А на стенах… на стенах были начертаны пентаграммы. Кровью. Свежей, еще не засохшей. И в центре каждой – та же руна, что и на браслетах. Знак волка.

В центре зала, на импровизированном, грубо сложенном из камней алтаре, стояли банки и бутылки. Те, что мы видели в лаборатории в Кузьминках. И среди них – лужица переливающейся, радужной слизи. Слизь перевертыша. Он был здесь и оставил свою визитную карточку.

– Он был здесь, – прошептал Егор. – Он проводил здесь какой-то ритуал.

– Но где он сейчас? – спросил я.

И тут мы услышали его. Смех. Тихий, безумный, искаженный эхом смех, доносящийся, казалось, отовсюду и ниоткуда одновременно. Мы бросились на звук, пробежали по длинному, извивающемуся коридору, выскочили в такой же круглый зал, как тот, из которого мы только что вышли. Пустой. Но смех продолжался, теперь уже за нашими спинами. Мы развернулись, побежали обратно, по другому коридору. Снова зал. Снова пустой. Мы метались по этому проклятому лабиринту, как крысы, загоняемые в ловушку, а смех становился все громче, все безумнее. И каждый раз, пробегая по новому коридору, мы снова и снова оказывались в том же зале, с разбросанными детскими вещами, с пентаграммами на стенах.

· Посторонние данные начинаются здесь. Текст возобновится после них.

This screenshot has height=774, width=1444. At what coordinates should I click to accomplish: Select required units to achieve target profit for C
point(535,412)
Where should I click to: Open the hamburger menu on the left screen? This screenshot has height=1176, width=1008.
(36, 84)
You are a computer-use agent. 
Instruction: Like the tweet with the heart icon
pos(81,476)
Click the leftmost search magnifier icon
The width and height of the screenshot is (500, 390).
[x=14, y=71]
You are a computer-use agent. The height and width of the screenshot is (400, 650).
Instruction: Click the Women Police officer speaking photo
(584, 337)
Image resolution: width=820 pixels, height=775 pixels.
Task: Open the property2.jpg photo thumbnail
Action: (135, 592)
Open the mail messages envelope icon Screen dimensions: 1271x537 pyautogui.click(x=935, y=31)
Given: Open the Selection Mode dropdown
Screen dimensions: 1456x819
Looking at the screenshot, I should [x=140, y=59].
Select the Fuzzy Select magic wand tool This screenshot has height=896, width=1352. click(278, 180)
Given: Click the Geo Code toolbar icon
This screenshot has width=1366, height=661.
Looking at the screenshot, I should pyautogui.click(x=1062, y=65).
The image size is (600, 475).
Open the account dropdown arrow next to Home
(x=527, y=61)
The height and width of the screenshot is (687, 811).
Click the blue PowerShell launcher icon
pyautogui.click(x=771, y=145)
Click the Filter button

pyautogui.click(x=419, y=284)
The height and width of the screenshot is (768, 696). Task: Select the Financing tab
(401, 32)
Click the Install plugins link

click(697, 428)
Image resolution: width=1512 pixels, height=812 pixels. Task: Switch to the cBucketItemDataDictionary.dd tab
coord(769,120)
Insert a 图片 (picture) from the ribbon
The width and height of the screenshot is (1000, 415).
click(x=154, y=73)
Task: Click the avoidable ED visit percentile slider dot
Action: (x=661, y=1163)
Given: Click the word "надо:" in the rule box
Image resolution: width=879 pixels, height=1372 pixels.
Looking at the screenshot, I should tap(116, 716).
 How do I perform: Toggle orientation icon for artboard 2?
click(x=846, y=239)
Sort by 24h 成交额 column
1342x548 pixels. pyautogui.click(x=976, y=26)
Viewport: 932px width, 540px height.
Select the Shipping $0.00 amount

– Мне кажется, мы ходим по кругу, – сказал я, тяжело дыша.

– Не кажется, – ответил Егор, его лицо было бледным. – Это петля. Магическая ловушка. Он играет с нами.

Ради интереса я достал из кармана кусок мела, который Егор использовал для ритуала, и поставил на стене жирный крестик. Мы пошли дальше, выбирая на развилках те коридоры, в которых мы еще не были. И через двадцать минут снова увидели мой крестик. Черт побери.

– Прорываемся, – решил я. – Напролом.

Мы попытались пробить стену. Миша и Кирилл, в волчьем обличье, бросались на нее, царапали, грызли камень. Я стрелял из арбалета. Владимир бил своими клинками. Но стена была несокрушима. На ней не оставалось ни царапины.

И тут стены начали меняться. Они пошли рябью, как вода, искажая пространство. Меня толкнуло в сторону, я потерял равновесие. И когда я поднял голову, я был один. Владимир, Егор, оборотни – все исчезли.

Я оказался в другом коридоре. Знакомом. До боли знакомом. Коридоре нашей старой, съемной квартиры, где мы были так счастливы. И я услышал голос. Голос моей покойной жены, Риты.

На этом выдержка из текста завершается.